- For the fruit salsa:
- 2 Pure Flavor® Solara® Mini Melons
- 8 strawberries
- 2 nectarines, peeled and chopped
- 2 golden kiwis
- 2 tbsp lime juice
- 2 tbsp honey
- 4 mint leaves, for garnish
- Blueberries, for garnish
- Whipped cream, optional for dipping
- For the pie crust chips:
- 1 cup pastry flour
- 1 cup whole wheat flour
- ½ cup cold coconut oil
- ½ cup cold vegan butter, cubed
- ⅓ cup water
- 2 tbsp stevia
- 1 tsp cinnamon
- 1 tsp salt
Preheat oven to 350°. In a large bowl combine flour, salt, coconut oil and vegan butter. Using a fork, cut the butter and coconut oil into the flour until you have pea sized consistency. Add water and mix well with your hands until you have a ball of dough.

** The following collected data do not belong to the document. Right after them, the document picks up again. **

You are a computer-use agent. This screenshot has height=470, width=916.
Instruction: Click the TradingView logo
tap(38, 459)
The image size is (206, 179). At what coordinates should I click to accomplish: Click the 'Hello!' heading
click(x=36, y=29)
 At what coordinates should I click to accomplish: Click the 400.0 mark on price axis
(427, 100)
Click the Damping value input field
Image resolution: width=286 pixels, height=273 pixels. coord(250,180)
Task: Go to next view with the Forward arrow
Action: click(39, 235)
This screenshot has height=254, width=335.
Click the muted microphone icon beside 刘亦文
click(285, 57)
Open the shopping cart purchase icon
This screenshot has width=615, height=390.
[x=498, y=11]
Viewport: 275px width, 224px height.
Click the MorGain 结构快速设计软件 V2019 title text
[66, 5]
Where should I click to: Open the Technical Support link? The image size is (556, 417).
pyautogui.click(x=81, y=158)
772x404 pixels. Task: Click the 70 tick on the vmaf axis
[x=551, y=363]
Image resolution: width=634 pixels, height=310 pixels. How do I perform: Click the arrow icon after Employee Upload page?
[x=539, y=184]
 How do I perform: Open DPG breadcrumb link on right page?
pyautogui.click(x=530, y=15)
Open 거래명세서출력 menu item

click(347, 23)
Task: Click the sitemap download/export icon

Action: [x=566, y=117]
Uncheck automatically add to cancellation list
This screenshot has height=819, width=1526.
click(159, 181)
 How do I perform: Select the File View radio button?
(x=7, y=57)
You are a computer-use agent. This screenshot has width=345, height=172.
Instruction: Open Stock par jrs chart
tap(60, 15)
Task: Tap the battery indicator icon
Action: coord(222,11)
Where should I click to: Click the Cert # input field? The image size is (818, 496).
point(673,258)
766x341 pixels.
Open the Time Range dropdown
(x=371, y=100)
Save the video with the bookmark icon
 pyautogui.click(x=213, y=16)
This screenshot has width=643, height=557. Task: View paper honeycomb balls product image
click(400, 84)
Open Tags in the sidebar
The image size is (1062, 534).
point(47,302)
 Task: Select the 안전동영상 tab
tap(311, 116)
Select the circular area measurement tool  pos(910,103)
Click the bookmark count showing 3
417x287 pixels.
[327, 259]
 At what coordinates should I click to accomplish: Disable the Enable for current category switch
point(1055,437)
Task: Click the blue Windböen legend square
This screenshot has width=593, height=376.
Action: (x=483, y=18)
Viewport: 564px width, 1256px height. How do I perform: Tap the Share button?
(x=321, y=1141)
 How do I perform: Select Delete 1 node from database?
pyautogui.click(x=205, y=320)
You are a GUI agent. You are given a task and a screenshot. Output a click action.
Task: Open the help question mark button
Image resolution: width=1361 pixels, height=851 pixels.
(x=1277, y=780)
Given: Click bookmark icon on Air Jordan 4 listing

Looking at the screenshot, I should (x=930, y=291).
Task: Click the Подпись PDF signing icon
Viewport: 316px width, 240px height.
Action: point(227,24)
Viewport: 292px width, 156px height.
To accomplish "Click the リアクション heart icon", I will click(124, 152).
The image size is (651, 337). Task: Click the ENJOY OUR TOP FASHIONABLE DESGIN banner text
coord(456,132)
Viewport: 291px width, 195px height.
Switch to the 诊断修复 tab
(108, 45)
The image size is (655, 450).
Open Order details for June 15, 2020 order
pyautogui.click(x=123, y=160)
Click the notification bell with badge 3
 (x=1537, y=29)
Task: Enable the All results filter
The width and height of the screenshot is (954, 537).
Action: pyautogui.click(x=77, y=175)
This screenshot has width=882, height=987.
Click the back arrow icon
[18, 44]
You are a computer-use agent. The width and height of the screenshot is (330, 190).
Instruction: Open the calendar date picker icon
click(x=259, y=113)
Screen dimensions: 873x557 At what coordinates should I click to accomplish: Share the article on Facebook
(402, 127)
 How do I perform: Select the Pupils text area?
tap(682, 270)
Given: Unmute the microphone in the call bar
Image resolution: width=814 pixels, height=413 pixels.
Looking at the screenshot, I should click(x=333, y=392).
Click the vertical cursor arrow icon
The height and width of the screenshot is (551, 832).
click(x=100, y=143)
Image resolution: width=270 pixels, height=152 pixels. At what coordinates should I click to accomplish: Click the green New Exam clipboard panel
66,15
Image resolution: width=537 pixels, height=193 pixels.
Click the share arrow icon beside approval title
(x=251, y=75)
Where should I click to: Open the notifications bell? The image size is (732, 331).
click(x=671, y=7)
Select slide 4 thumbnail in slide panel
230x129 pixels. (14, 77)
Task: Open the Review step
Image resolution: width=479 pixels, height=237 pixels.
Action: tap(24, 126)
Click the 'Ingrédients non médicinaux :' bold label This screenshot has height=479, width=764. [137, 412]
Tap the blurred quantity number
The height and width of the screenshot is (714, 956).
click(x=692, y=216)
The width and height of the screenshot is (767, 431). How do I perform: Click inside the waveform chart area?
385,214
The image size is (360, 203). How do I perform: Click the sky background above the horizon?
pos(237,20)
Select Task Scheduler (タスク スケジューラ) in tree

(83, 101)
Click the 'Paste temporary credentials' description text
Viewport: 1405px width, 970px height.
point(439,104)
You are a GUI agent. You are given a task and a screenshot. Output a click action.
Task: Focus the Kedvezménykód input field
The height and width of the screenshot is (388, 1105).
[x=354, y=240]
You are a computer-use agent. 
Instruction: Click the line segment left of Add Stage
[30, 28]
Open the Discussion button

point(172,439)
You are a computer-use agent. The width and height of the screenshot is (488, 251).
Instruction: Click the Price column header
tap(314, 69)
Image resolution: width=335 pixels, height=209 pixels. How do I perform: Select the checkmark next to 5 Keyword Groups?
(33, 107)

Flour a flat surface, roll your dough out and cut into thin strips. Transfer your dough strips to a baking sheet and top with cinnamon and stevia. Bake for 10 minutes until slightly golden around the edges.
Halve the melons and scoop out the seeds. Using a melon baller or spoon, scoop out the flesh and dice into small pieces. Set melon bowls aside.
Dice your strawberries and kiwis and add to a mixing bowl with melon and remaining fruit salsa ingredients. Mix well and divide the salsa into melon bowl for serving and garnish with mint.
Place your pie chips and fruit salsa on a plate and serve.